Il va sans dire que les principaux chasseurs des pirogues, M. Miguel d’une part, Jacques Helloch de l’autre, tiraient volontiers le gibier qui venait à portée de fusil. Les canards et les ramiers, convenablement accommodés, variaient d’une façon agréable la viande séchée et les conserves.

La rive gauche offrait alors un curieux aspect avec sa falaise de rochers, taillés à pic, premières assises des cerros de Baraguan, au pied desquels le fleuve a encore une largeur de dix-huit cents mètres. Au-delà, il se rétrécit vers l’embouchure du Mina, et le courant, qui devient plus rapide, menaçait de retarder la marche des falcas.

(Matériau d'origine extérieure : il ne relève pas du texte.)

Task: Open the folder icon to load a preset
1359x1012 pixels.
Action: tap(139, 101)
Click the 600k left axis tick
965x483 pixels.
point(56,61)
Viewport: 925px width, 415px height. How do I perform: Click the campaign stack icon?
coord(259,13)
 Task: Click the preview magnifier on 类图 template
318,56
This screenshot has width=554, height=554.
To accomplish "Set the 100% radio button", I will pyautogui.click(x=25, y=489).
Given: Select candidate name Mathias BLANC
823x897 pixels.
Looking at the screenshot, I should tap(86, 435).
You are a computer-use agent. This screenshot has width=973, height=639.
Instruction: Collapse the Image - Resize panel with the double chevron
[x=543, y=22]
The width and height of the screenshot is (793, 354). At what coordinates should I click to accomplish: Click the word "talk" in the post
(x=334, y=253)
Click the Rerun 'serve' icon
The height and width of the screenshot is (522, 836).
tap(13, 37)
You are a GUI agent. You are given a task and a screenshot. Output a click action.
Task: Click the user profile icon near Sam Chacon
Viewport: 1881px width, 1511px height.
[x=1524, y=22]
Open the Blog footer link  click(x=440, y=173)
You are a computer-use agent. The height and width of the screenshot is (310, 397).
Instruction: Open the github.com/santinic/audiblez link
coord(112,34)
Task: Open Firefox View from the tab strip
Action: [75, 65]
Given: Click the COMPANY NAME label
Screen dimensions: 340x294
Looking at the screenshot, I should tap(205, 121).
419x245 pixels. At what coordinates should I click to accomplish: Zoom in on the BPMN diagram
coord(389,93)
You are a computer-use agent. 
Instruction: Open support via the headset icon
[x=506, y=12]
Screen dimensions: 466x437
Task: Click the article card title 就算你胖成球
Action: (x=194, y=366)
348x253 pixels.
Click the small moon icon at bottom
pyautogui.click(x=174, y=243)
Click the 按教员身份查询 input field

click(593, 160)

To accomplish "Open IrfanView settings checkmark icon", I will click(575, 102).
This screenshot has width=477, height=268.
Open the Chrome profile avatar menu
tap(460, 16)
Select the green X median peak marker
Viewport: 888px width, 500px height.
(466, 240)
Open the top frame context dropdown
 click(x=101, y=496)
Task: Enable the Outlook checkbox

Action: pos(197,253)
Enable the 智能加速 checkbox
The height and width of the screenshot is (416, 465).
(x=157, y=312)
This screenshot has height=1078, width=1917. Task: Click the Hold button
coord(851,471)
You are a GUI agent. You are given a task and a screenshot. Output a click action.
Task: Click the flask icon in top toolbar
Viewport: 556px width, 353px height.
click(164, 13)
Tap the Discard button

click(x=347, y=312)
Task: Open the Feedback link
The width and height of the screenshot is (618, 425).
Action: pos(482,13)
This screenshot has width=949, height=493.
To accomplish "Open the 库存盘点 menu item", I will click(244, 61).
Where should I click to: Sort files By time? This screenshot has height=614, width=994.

Par bonne chance, le vent soufflait en fraîche brise, au point que les mâts tortus, — de simples troncs à peine écorcés, — pliaient sous la tension des voiles. Rien ne craqua, en somme, et dans l’après-midi, vers trois heures, on arriva devant le hato de la Tigra, propriété de M. Marchal.

Nul doute que si l’hospitalier vieillard eût été chez lui, il aurait fallu, bon gré mal gré, — bon gré certainement, — faire escale pendant une journée à tout le moins. M. Marchal n’eût permis ni à Jacques Helloch ni à Germain Paterne de ne pas le favoriser d’une seconde visite, en outre de celle que les deux Français lui avaient promise à leur retour.

Mais, si les pirogues ne débarquèrent pas leurs passagers, ceux-ci voulurent emporter une vue du pittoresque hato de la Tigra, dont Germain Paterne fit une photographie très réussie.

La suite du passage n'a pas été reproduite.